▸ **TO BE DONE**:
Resume the forum thread below about an analytical formula for an average dice total, writing on from its last line rather than from the data that follows it.

What is the total T(l, u, r) of all these rows? The dice B contribute l * (u - (k - r)) to the total as (k - r) dice showing l shall be dropped. The dice C contribute anything from l + 1 to d to the total. Recall that there are (n - u - r) dice of type C.

By the Gaußian summation formula, we have

T(l, u, r) = l * (u - (k - r)) + (n - u - r) * ((d + 1) * d / 2 - (l + 1) * l / 2).

Now, let us throw everything together:

The average is

1/n^d * [the sum over l = 1...r of the sum over r = 0...k-1 of the sum over u = 1..n - r of (n over r) * ((n - r) over u) * (l - 1)^r * (l*(u - (k - r)) + (n - u - r) * ((d + 1) * d / 2 - (l + 1) * l / 2)].

I haven't checked the formula by explicit calculations but it should work if I haven't forgotten anything in the deduction and haven't made any typing errors.

Maybe someone has time to check the formula.

Nathan
 
Re: Analytical solution

Nathan said:

Maybe someone has time to check the formula.

Nathan
You bastard, you almost made my head explose!

Seriously, I'll try to read and understand that this week-end. Did I notice Pascal's triangle in there?

TS
 

dcollins

Villager
Re: Analytical solution

Nathan said:
The average is

1/n^d * [the sum over l = 1...r of the sum over r = 0...k-1 of the sum over u = 1..n - r of (n over r) * ((n - r) over u) * (l - 1)^r * (l*(u - (k - r)) + (n - u - r) * ((d + 1) * d / 2 - (l + 1) * l / 2)].

▸ **DATASET EXTRACT**:
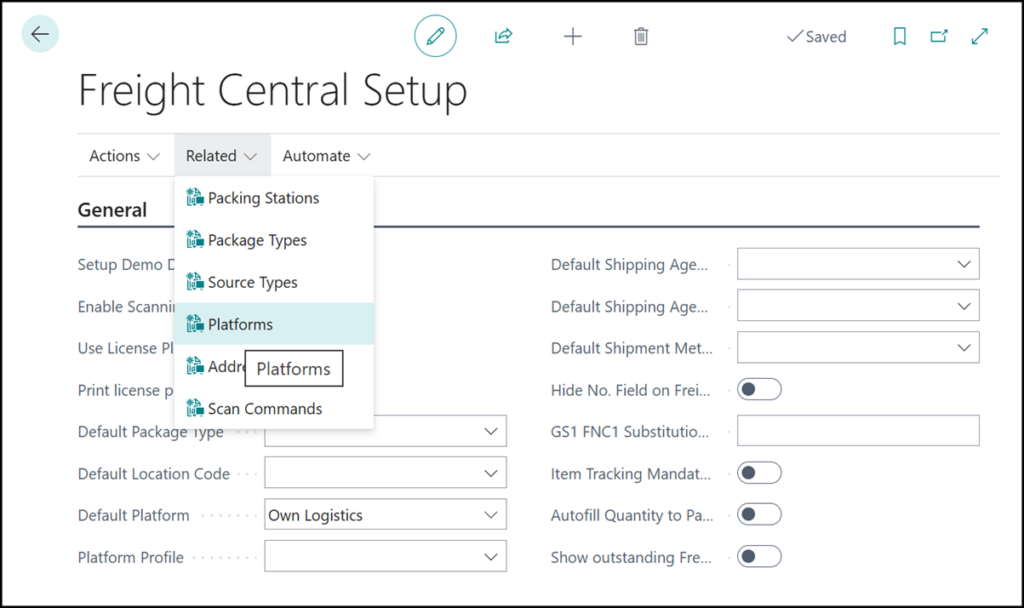
Task: Expand the Default Location Code dropdown
Action: [490, 474]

▸ **RESULT BELOW**:
Err... if the answer invloves a "summation of a summation of a summation", it seems like you may have just re-created the need to individually count each possible result.

Moreover, the thing we really need isn't just an average, what would be ideal is a mass probability function so people can evaluate the likelihood of different results. (People have been asking for this for years and I've never seen such a formula to date.)
 

Nathan

Villager
Re: Re: Analytical solution

dcollins said:


Err... if the answer invloves a "summation of a summation of a summation", it seems like you may have just re-created the need to individually count each possible result.

No, I haven't. In my formula, there are always only three summations, independent of the numbers n, k, and d. And this isn't bad, and quite normal for an analytic formula calculating an average.

However, just counting each possible result would lead to a growing number of summations if n, k, and d grow.



Moreover, the thing we really need isn't just an average, what would be ideal is a mass probability function so people can evaluate the likelihood of different results. (People have been asking for this for years and I've never seen such a formula to date.)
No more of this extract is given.